(Collected data)
= = = =

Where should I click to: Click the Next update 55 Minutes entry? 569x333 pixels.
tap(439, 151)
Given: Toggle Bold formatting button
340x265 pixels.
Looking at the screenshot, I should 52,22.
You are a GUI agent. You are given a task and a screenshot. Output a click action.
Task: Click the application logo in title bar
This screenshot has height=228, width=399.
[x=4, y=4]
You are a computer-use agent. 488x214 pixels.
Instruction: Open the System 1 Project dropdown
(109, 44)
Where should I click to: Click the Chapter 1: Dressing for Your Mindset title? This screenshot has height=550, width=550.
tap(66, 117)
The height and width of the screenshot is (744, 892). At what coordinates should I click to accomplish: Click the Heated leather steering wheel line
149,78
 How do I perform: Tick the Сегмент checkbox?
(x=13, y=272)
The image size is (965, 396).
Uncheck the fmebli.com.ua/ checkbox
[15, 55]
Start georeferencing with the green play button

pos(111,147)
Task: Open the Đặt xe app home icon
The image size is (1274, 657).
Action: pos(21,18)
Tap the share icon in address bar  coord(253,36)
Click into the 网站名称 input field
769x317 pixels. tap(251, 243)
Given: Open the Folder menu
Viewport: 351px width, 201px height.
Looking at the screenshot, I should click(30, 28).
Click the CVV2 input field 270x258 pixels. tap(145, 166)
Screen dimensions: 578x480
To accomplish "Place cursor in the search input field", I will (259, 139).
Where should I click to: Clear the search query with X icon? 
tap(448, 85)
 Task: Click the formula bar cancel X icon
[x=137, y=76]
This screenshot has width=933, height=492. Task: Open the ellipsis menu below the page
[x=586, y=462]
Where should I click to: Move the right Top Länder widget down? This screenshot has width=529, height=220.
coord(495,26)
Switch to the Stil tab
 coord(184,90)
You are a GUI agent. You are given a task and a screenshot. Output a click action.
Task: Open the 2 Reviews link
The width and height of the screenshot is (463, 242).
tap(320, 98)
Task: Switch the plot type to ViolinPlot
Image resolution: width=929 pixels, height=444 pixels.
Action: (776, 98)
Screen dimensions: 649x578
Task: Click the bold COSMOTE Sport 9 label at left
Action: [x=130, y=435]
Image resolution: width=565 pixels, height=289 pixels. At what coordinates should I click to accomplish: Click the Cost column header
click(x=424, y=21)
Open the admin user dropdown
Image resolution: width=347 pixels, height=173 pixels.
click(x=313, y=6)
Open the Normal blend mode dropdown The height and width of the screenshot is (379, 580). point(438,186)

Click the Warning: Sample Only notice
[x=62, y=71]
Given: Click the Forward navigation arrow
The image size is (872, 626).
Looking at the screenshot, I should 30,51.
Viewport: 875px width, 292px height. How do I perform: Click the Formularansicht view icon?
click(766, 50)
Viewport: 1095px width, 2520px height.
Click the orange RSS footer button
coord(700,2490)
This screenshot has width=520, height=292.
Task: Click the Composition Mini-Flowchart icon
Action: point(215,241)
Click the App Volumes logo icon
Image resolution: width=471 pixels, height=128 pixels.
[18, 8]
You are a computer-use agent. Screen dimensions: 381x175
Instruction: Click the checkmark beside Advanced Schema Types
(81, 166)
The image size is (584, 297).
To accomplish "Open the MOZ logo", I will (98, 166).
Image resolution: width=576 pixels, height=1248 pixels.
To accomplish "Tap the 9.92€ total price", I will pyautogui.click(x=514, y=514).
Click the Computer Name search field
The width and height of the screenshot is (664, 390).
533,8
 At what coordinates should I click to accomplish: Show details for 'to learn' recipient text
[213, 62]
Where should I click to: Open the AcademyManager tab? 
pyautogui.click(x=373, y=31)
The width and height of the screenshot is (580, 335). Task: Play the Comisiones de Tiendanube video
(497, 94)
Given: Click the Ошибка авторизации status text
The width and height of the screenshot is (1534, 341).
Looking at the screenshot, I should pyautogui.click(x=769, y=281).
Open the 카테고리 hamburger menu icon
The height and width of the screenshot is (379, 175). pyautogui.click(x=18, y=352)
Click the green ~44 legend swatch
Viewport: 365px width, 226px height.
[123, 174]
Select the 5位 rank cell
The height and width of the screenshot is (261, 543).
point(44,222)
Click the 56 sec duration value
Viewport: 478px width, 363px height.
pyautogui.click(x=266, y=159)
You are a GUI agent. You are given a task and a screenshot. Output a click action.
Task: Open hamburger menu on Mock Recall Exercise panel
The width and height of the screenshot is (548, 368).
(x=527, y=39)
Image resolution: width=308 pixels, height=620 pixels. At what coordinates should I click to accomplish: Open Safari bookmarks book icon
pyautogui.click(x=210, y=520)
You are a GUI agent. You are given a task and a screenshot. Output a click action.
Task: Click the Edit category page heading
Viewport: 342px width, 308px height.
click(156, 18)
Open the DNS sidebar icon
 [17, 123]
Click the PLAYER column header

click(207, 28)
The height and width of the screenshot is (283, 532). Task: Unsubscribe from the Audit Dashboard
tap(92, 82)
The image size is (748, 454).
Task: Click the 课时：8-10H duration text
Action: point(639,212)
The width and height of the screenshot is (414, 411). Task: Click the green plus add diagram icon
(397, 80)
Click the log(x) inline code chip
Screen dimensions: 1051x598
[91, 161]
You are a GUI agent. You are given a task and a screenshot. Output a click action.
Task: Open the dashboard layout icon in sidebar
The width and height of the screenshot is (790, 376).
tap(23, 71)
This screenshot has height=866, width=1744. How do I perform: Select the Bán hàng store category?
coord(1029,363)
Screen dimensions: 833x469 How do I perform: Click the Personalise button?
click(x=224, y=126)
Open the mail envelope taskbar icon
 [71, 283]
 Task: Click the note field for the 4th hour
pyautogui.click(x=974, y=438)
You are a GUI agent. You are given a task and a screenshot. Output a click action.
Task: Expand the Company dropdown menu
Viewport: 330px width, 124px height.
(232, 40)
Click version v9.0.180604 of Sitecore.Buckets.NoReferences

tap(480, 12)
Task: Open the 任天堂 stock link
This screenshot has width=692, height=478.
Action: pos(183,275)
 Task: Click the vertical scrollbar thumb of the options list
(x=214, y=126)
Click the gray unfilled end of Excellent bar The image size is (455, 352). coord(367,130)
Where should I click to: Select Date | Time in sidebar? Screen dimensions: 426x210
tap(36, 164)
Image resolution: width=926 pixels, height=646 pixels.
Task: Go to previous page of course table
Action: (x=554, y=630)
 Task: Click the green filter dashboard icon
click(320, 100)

= = = =

### [What you are asked to do]
The reply is to be an exact repeat of the records above.

### [Response to this task]
Where should I click to: Click the Next update 55 Minutes entry? 569x333 pixels.
tap(439, 151)
Given: Toggle Bold formatting button
340x265 pixels.
Looking at the screenshot, I should 52,22.
You are a GUI agent. You are given a task and a screenshot. Output a click action.
Task: Click the application logo in title bar
This screenshot has height=228, width=399.
[x=4, y=4]
You are a computer-use agent. 488x214 pixels.
Instruction: Open the System 1 Project dropdown
(109, 44)
Where should I click to: Click the Chapter 1: Dressing for Your Mindset title? This screenshot has height=550, width=550.
tap(66, 117)
The height and width of the screenshot is (744, 892). At what coordinates should I click to accomplish: Click the Heated leather steering wheel line
149,78
 How do I perform: Tick the Сегмент checkbox?
(x=13, y=272)
The image size is (965, 396).
Uncheck the fmebli.com.ua/ checkbox
[15, 55]
Start georeferencing with the green play button

pos(111,147)
Task: Open the Đặt xe app home icon
The image size is (1274, 657).
Action: pos(21,18)
Tap the share icon in address bar  coord(253,36)
Click into the 网站名称 input field
769x317 pixels. tap(251, 243)
Given: Open the Folder menu
Viewport: 351px width, 201px height.
Looking at the screenshot, I should click(30, 28).
Click the CVV2 input field 270x258 pixels. tap(145, 166)
Screen dimensions: 578x480
To accomplish "Place cursor in the search input field", I will (259, 139).
Where should I click to: Clear the search query with X icon? 
tap(448, 85)
 Task: Click the formula bar cancel X icon
[x=137, y=76]
This screenshot has width=933, height=492. Task: Open the ellipsis menu below the page
[x=586, y=462]
Where should I click to: Move the right Top Länder widget down? This screenshot has width=529, height=220.
coord(495,26)
Switch to the Stil tab
 coord(184,90)
You are a GUI agent. You are given a task and a screenshot. Output a click action.
Task: Open the 2 Reviews link
The width and height of the screenshot is (463, 242).
tap(320, 98)
Task: Switch the plot type to ViolinPlot
Image resolution: width=929 pixels, height=444 pixels.
Action: (776, 98)
Screen dimensions: 649x578
Task: Click the bold COSMOTE Sport 9 label at left
Action: [x=130, y=435]
Image resolution: width=565 pixels, height=289 pixels. At what coordinates should I click to accomplish: Click the Cost column header
click(x=424, y=21)
Open the admin user dropdown
Image resolution: width=347 pixels, height=173 pixels.
click(x=313, y=6)
Open the Normal blend mode dropdown The height and width of the screenshot is (379, 580). point(438,186)

Click the Warning: Sample Only notice
[x=62, y=71]
Given: Click the Forward navigation arrow
The image size is (872, 626).
Looking at the screenshot, I should 30,51.
Viewport: 875px width, 292px height. How do I perform: Click the Formularansicht view icon?
click(766, 50)
Viewport: 1095px width, 2520px height.
Click the orange RSS footer button
coord(700,2490)
This screenshot has width=520, height=292.
Task: Click the Composition Mini-Flowchart icon
Action: point(215,241)
Click the App Volumes logo icon
Image resolution: width=471 pixels, height=128 pixels.
[18, 8]
You are a computer-use agent. Screen dimensions: 381x175
Instruction: Click the checkmark beside Advanced Schema Types
(81, 166)
The image size is (584, 297).
To accomplish "Open the MOZ logo", I will (98, 166).
Image resolution: width=576 pixels, height=1248 pixels.
To accomplish "Tap the 9.92€ total price", I will pyautogui.click(x=514, y=514).
Click the Computer Name search field
The width and height of the screenshot is (664, 390).
533,8
 At what coordinates should I click to accomplish: Show details for 'to learn' recipient text
[213, 62]
Where should I click to: Open the AcademyManager tab? 
pyautogui.click(x=373, y=31)
The width and height of the screenshot is (580, 335). Task: Play the Comisiones de Tiendanube video
(497, 94)
Given: Click the Ошибка авторизации status text
The width and height of the screenshot is (1534, 341).
Looking at the screenshot, I should pyautogui.click(x=769, y=281).
Open the 카테고리 hamburger menu icon
The height and width of the screenshot is (379, 175). pyautogui.click(x=18, y=352)
Click the green ~44 legend swatch
Viewport: 365px width, 226px height.
[123, 174]
Select the 5位 rank cell
The height and width of the screenshot is (261, 543).
point(44,222)
Click the 56 sec duration value
Viewport: 478px width, 363px height.
pyautogui.click(x=266, y=159)
You are a GUI agent. You are given a task and a screenshot. Output a click action.
Task: Open hamburger menu on Mock Recall Exercise panel
The width and height of the screenshot is (548, 368).
(x=527, y=39)
Image resolution: width=308 pixels, height=620 pixels. At what coordinates should I click to accomplish: Open Safari bookmarks book icon
pyautogui.click(x=210, y=520)
You are a GUI agent. You are given a task and a screenshot. Output a click action.
Task: Click the Edit category page heading
Viewport: 342px width, 308px height.
click(156, 18)
Open the DNS sidebar icon
 [17, 123]
Click the PLAYER column header

click(207, 28)
The height and width of the screenshot is (283, 532). Task: Unsubscribe from the Audit Dashboard
tap(92, 82)
The image size is (748, 454).
Task: Click the 课时：8-10H duration text
Action: point(639,212)
The width and height of the screenshot is (414, 411). Task: Click the green plus add diagram icon
(397, 80)
Click the log(x) inline code chip
Screen dimensions: 1051x598
[91, 161]
You are a GUI agent. You are given a task and a screenshot. Output a click action.
Task: Open the dashboard layout icon in sidebar
The width and height of the screenshot is (790, 376).
tap(23, 71)
This screenshot has height=866, width=1744. How do I perform: Select the Bán hàng store category?
coord(1029,363)
Screen dimensions: 833x469 How do I perform: Click the Personalise button?
click(x=224, y=126)
Open the mail envelope taskbar icon
 [71, 283]
 Task: Click the note field for the 4th hour
pyautogui.click(x=974, y=438)
You are a GUI agent. You are given a task and a screenshot. Output a click action.
Task: Expand the Company dropdown menu
Viewport: 330px width, 124px height.
(232, 40)
Click version v9.0.180604 of Sitecore.Buckets.NoReferences

tap(480, 12)
Task: Open the 任天堂 stock link
This screenshot has width=692, height=478.
Action: pos(183,275)
 Task: Click the vertical scrollbar thumb of the options list
(x=214, y=126)
Click the gray unfilled end of Excellent bar The image size is (455, 352). coord(367,130)
Where should I click to: Select Date | Time in sidebar? Screen dimensions: 426x210
tap(36, 164)
Image resolution: width=926 pixels, height=646 pixels.
Task: Go to previous page of course table
Action: (x=554, y=630)
 Task: Click the green filter dashboard icon
click(320, 100)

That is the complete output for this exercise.